I love the Dawkins sketches... wow, a true likeness!

Anonymous said...

Miss me? Love the finished Banner, dude!! The Crinoids are amazing!!

Y'know? I feel the same way with my life. Sounds like another thing you and I have in common. I missed you, my friend, and your artwork.

Have a great evening!

Glendon Mellow said...

Thank Mo! I think a re-do would need the good man with his hair cut shorter.

Hi Raptor! Thanks for your compliment about the banner. It feels like my favourite piece at the moment.

Sean Craven said...

Oh, how I hear you on this one. In a lot of ways the main obstacles in my path for years and years were:

a) Not being able to select an idea out of the swarm of glittering visions and stick with it until it was done, and:

b) Feeling as though I needed to do justice to any given idea; that if I failed to live up to the pictures in my mind it was something serious.

These days I still deal with that a little -- some of my short fiction has been through fourteen or fifteen drafts.
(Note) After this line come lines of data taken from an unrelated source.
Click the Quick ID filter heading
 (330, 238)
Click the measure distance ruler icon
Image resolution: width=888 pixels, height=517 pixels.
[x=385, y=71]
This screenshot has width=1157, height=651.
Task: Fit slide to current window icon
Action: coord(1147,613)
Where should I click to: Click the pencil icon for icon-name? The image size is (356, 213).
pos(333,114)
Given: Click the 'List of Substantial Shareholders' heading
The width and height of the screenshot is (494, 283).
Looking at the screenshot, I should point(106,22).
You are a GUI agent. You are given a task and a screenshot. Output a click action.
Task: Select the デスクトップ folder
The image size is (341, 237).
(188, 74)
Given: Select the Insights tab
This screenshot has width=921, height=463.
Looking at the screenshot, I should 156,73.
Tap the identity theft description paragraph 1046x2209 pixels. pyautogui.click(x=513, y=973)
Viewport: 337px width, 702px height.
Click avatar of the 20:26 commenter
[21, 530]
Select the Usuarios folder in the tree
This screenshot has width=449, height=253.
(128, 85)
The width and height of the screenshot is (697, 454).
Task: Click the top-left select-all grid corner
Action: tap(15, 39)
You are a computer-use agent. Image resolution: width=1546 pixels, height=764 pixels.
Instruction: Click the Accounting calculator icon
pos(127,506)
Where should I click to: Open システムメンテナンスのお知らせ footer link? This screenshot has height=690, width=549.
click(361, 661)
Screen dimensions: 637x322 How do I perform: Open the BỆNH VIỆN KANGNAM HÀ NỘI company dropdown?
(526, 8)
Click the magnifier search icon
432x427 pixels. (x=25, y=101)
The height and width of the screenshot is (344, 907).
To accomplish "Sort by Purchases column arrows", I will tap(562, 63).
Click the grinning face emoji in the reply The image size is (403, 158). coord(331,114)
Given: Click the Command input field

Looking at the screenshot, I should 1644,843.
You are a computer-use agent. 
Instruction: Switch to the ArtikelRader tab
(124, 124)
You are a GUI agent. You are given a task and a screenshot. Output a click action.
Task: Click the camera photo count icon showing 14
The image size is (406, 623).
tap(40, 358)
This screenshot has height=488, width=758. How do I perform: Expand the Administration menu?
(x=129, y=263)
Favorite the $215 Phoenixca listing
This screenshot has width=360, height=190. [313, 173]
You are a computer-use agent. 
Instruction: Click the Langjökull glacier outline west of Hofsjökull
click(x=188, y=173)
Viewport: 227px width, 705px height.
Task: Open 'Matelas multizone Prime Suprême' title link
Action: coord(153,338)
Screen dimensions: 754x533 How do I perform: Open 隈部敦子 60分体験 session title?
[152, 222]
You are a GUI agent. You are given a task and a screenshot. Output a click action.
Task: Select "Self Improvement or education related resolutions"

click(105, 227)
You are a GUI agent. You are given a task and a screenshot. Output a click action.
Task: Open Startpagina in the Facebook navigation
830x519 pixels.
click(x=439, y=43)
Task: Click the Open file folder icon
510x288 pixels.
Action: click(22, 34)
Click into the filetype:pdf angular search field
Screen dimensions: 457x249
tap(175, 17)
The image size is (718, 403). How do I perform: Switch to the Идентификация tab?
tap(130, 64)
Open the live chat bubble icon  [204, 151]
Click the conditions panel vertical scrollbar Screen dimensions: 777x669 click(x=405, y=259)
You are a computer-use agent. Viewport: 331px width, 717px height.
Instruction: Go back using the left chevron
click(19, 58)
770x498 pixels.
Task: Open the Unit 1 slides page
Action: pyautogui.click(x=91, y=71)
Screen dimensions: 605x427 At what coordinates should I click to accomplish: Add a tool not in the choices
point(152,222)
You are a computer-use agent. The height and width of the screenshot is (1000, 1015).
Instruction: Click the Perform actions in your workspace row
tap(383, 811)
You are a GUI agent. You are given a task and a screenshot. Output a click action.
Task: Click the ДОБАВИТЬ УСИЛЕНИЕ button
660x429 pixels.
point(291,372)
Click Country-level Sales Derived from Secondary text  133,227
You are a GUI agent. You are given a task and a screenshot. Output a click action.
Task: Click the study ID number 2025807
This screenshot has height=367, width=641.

Hell, one of the pieces I'm currently revising has already been published...

But for the most part I've figured out that ideas are cheap and it's the execution that counts.

I've also learned a little more about prioritizing, and sticking with a particular idea or concept until it was finished, and that you solve most creative problems by creating rather than pondering.

(Pondering does have its important place -- but that place is in the context of the creative act.)

And dude, I've got to tell you -- you are still a young guy. It's taken me a long time to figure out a lot of things that you have down.

Allow yourself a little breathing room and know that you've got a lot of development ahead of you and that a lot of it is gonna take you by surprise.

Glendon Mellow said...

Sean;
"b) Feeling as though I needed to do justice to any given idea; that if I failed to live up to the pictures in my mind it was something serious."
This is basically how I felt about the Darwin Day piece. Umm, I think that was probably obvious, which is also sort of embarrassing.

"But for the most part I've figured out that ideas are cheap and it's the execution that counts."
This is a fantastic quote. I always try to live by the ideas, but this has had me thinking since I read your comment last night. (Okay, I may have slept in the middle...)

It's like you handed me an epiphany like it was spare change. Thanks, man.

Eric Heupel said...

This really struck a note with me, and Thanks to Sean, his A) + B) have often frozen me in my tracks. I have to learn better prioritization, and am learning good enough is plenty good for 95% of the projects I take on.

Glendon Mellow said...

Sometimes Eric, the pieces of art I personally think of as not quite good enough end up being other people's favourites. I have this one called The Basement that I really don't care for (I can spot the exact brushstroke where I gave up on caring). It's weird.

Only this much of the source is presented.